**TASK:**
Output everything in the listing below from the line containing "The image size" down to the end of the listing as a Markdown table with the columns Row and Line, and omit blank lines. Leave the images out of the table.

[Click-target data]

--- Begin ---

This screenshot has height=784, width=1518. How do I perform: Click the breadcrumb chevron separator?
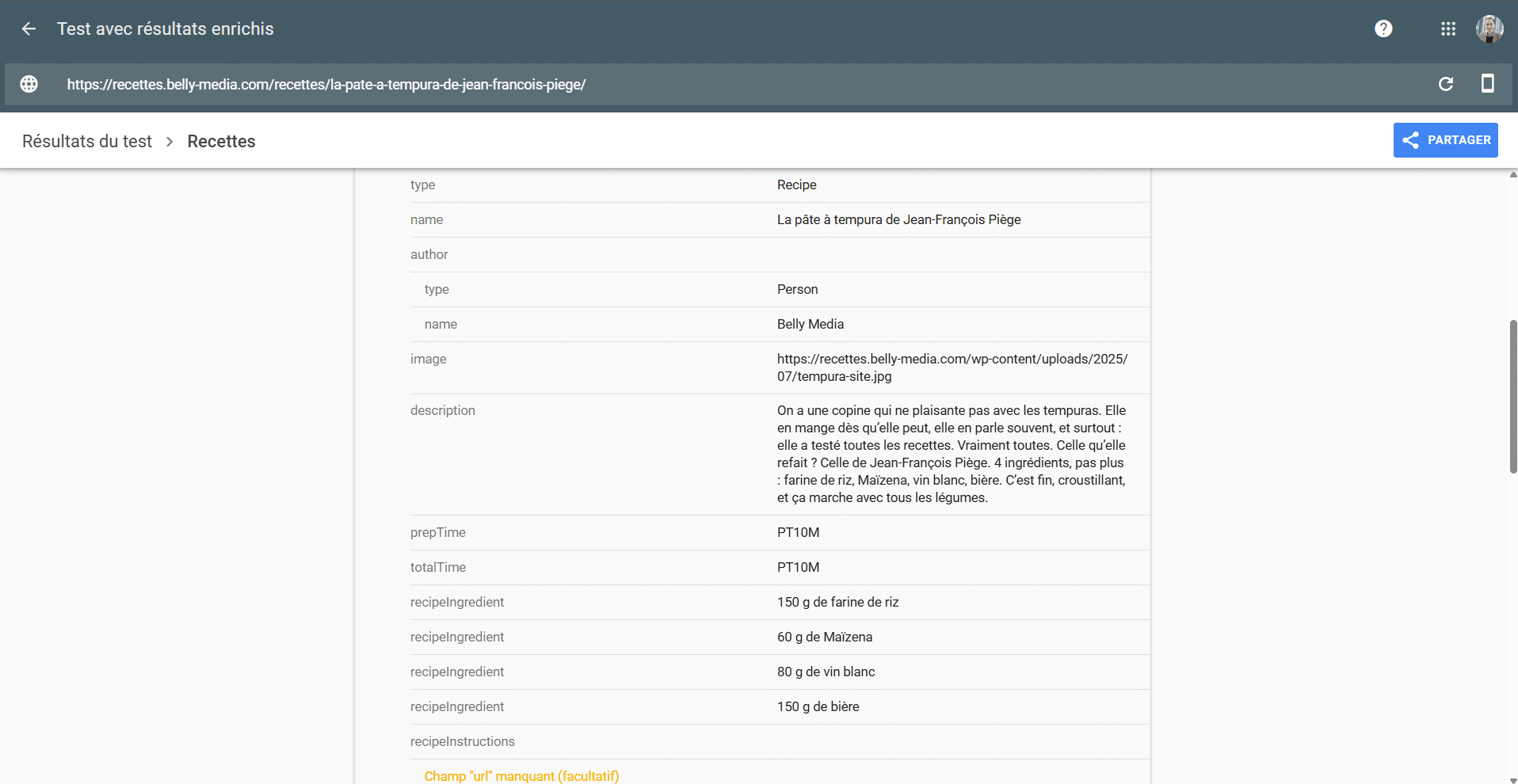(x=170, y=142)
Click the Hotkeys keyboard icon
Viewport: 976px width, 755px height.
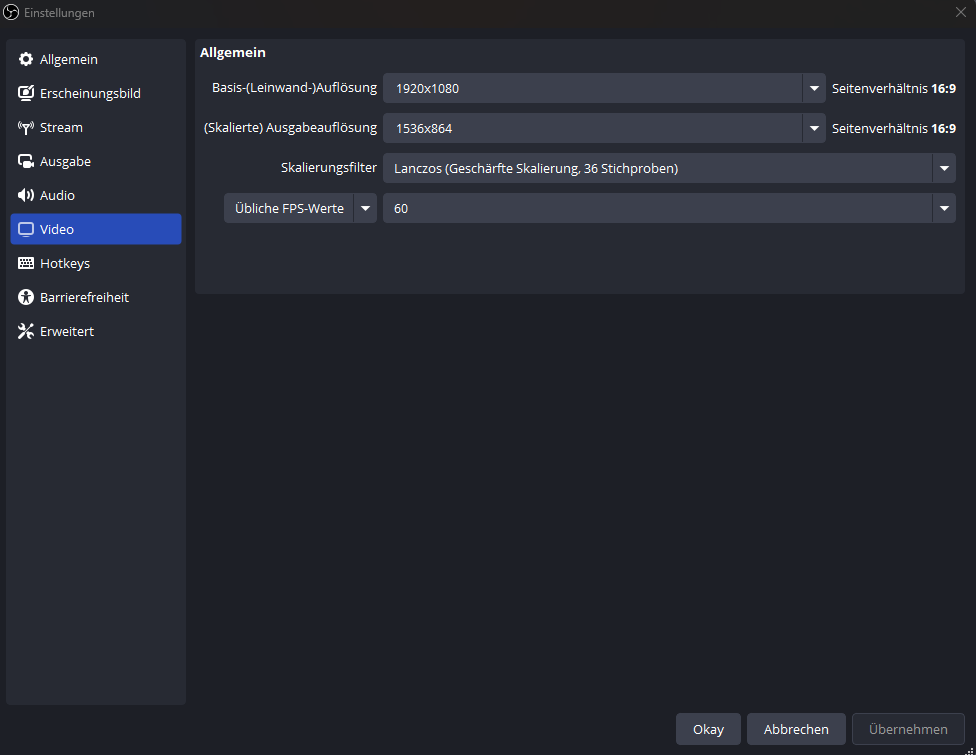tap(26, 264)
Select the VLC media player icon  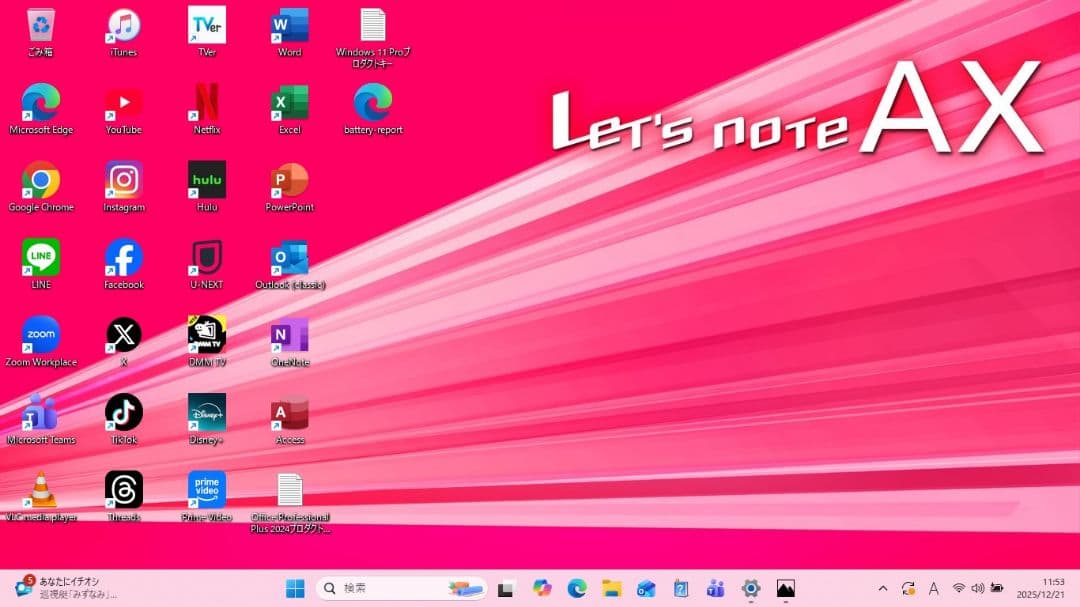tap(41, 491)
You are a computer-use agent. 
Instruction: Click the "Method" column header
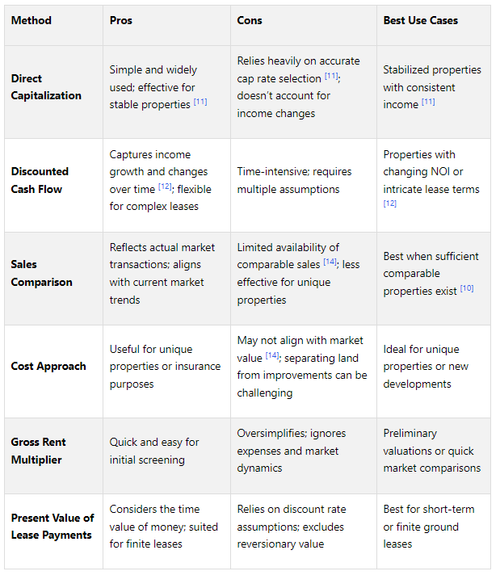point(31,21)
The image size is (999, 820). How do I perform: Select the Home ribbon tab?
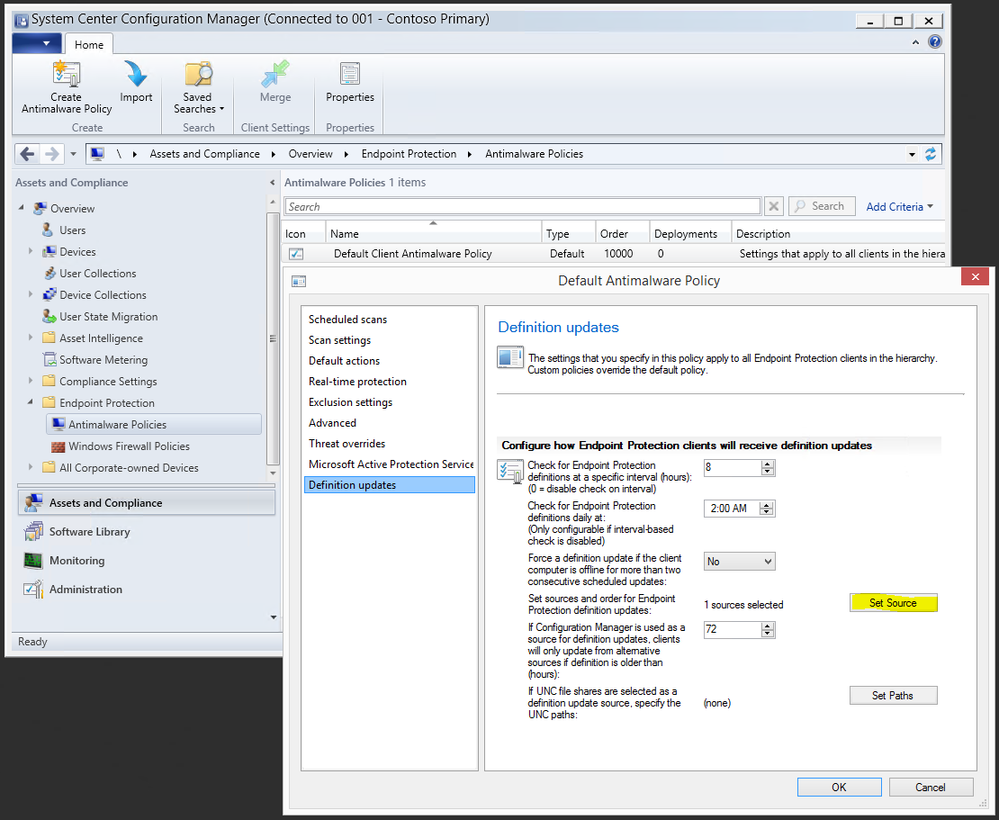coord(89,44)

--- End ---

**SOLUTION FOR THIS PROBLEM:**
| Row | Line |
|---|---|
| 1 | The image size is (999, 820). How do I perform: Select the Home ribbon tab? |
| 2 | coord(89,44) |